◆ TO BE DONE: Reproduce the following data line for line, leaving out the pictures.

Extracted records:
──────────

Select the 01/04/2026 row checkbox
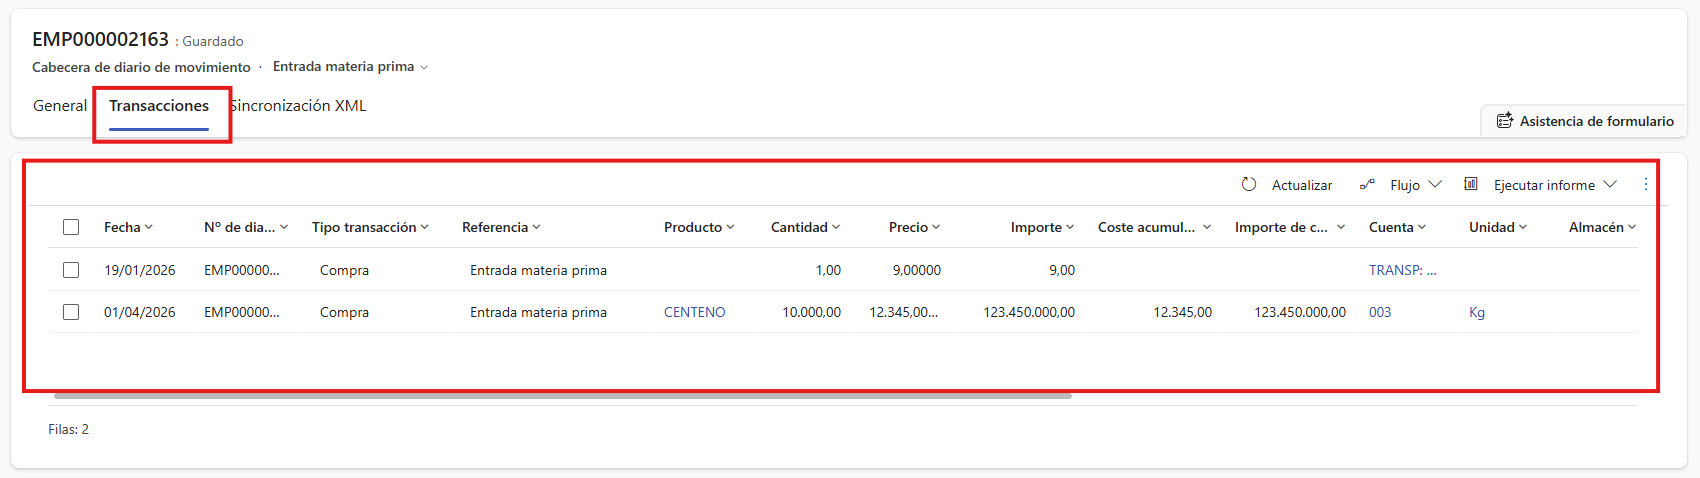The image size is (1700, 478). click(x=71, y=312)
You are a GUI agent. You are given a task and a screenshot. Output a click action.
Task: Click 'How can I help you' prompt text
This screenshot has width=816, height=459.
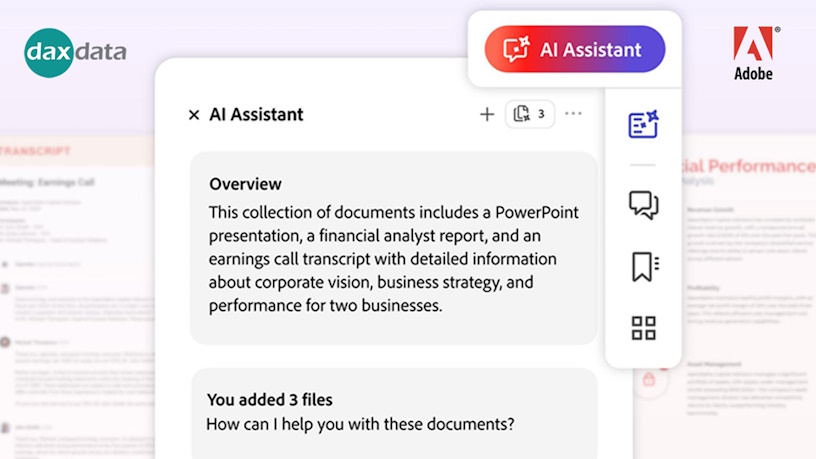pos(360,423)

──────────

◆ RESPONSE:
Select the 01/04/2026 row checkbox
The image size is (1700, 478). click(x=71, y=312)
You are a GUI agent. You are given a task and a screenshot. Output a click action.
Task: Click 'How can I help you' prompt text
This screenshot has width=816, height=459.
pos(360,423)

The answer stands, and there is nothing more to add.